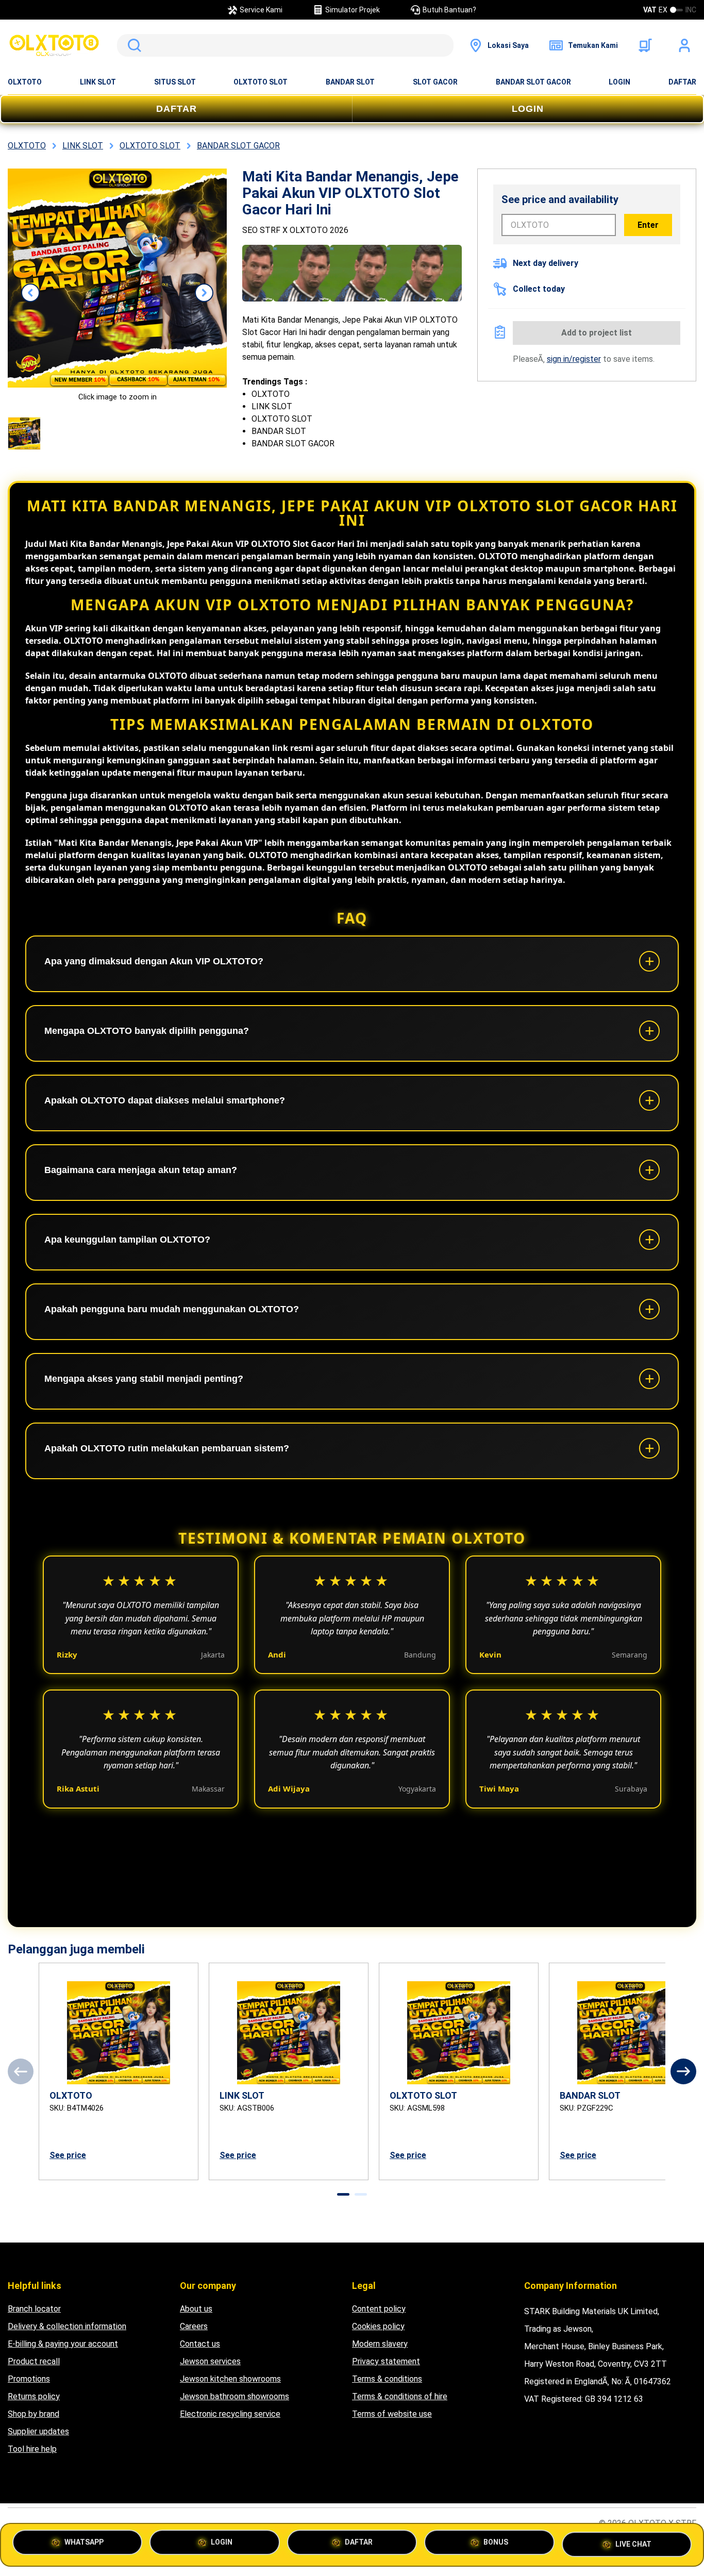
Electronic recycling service (230, 2414)
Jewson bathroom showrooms (234, 2396)
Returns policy (34, 2396)
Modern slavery (380, 2344)
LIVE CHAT (633, 2540)
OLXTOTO (25, 82)
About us (196, 2309)
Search (132, 45)
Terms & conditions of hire (399, 2396)
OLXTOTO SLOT (260, 82)
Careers (194, 2326)
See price (67, 2155)
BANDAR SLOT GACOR (533, 82)
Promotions (29, 2379)
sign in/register (574, 359)
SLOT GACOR (435, 82)
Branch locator (34, 2309)
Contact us (200, 2344)
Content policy (379, 2309)
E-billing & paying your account (63, 2344)
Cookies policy (378, 2326)
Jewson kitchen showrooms (230, 2379)
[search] (285, 45)
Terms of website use (392, 2414)
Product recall (34, 2361)
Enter (648, 225)
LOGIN (619, 82)
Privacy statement (386, 2361)
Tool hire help (32, 2449)
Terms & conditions (387, 2379)
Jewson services (210, 2361)
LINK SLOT (98, 82)
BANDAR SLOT (350, 82)
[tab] (343, 2194)
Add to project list (596, 333)
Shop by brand (33, 2414)
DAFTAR (682, 82)
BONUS (495, 2544)
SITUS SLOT (175, 82)
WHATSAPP (84, 2544)
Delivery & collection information (67, 2326)
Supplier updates (38, 2431)
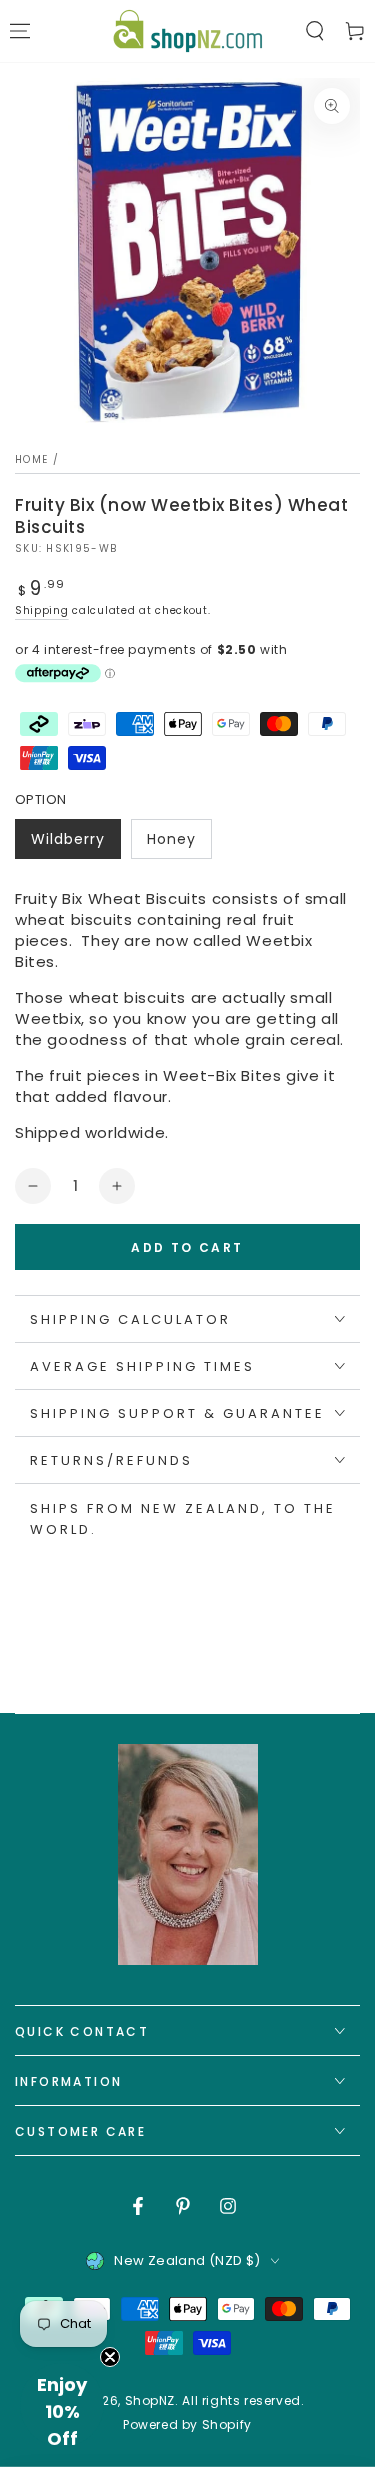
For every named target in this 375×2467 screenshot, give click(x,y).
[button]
-.-.-
Go through the material above and count the lines that contain "conditions"; give that number alone.

> SOLVED PROBLEM
2